# Newton methods

Newton-Raphson algorithm (1669) is an algorithm for finding roots of a function. 

On each iteration the estimate can be computed by setting the dervivate (tangent line) to zero:

$$x_{k+1} = x_{k} - \frac{f(x_k)}{f'(x_k)}$$

But it's equally used in optimization problems. The necessary conditions for function optimum is that the derivative equals zero.

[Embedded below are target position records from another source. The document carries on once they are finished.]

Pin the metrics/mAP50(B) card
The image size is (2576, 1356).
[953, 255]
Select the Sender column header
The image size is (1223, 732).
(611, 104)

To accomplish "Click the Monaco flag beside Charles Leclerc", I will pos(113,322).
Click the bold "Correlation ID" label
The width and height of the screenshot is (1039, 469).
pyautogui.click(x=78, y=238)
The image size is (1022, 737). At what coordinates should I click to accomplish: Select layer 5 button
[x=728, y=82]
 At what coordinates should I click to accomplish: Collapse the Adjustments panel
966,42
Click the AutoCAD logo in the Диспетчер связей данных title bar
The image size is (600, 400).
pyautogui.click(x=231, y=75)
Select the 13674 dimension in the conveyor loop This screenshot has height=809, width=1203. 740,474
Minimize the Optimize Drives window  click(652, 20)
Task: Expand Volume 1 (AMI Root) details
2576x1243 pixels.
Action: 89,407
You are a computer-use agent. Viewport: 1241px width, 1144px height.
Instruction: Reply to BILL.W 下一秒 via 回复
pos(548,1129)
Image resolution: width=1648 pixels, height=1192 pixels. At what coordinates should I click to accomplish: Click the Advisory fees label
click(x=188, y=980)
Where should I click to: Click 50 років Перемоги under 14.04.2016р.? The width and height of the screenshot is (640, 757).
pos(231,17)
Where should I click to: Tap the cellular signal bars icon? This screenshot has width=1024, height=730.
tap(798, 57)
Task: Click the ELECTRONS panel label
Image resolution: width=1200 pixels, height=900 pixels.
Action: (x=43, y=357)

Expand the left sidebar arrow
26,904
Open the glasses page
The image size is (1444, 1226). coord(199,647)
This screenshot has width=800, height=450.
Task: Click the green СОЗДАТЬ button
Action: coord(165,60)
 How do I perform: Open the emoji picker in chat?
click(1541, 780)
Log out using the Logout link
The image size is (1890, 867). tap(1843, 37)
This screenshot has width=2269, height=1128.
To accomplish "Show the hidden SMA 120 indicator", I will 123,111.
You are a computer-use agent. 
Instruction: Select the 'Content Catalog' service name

So we apply the root-finding algorithm for the derviative and get the following expression:

$$x_{k+1} = x_{k} - \frac{f'(x_k)}{f''(x_k)}$$



### One-dimensional Newton for optimization
Let's decompose function $f(x)$ in its Taylor series (up to the second derviative)

$$f(x+t) \approx f(x) + f'(x) \cdot t + \frac{1}{2}f''(x) \cdot t^2$$

We approximated the function f(x) with a 2-degree polynomial.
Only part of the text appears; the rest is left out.